Wayne Gretzky, a famous hockey player said: “I skate to where the puck is going to be, not to where it is now”. Bearing in mind Gretzky’s axiom, managers should look at the evolution of the following factors, namely: the customer purchase patterns, competition, the significant suppliers, and the means and methods of supply. Managers should also look at the organization’s critical capabilities, and at how they could be made to evolve over time so as to enable the enterprise to take advantage of new opportunities or to tame future threats.
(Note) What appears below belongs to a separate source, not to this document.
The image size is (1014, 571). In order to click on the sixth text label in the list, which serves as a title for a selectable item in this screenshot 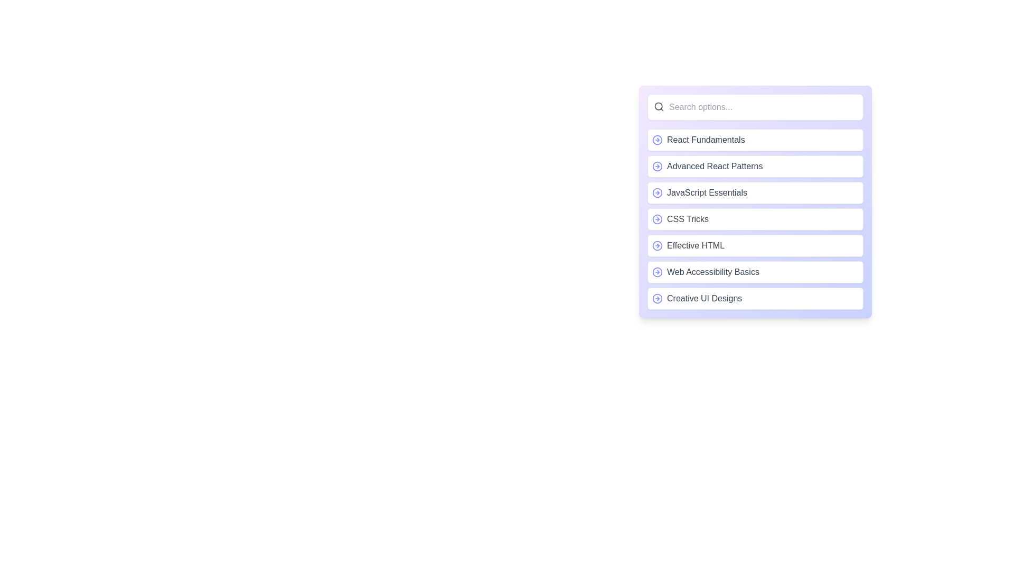, I will do `click(713, 272)`.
Andy Grove, Intel’s famed former CEO, noted. “When spring comes, snow melts at the periphery because that is where it is most exposed”. Today, new strategic themes can be found at the periphery where new opportunities emerge, while at the center of the field opportunities tend to be well covered by competition.
<Plan> should review the <study>, and then, based on what has been retained, develop the plans concerning the different corporate strategies, namely: 1. Special situations 2. Business breakthroughs 3. Continuous business improvements of the core business 4. Maintenance 5. Divestments.
The leadership needs to articulate the plans for each of the aforementioned five corporate strategies. Moreover, it must ensure as appropriate their synergies and connectivity; it must show the priorities taking into account the risk-reward-timing profile of each of these business strategies. For example, business breakthroughs usually lead to continuous business improvements, but continuous business improvements of the core business must fund the business breakthroughs.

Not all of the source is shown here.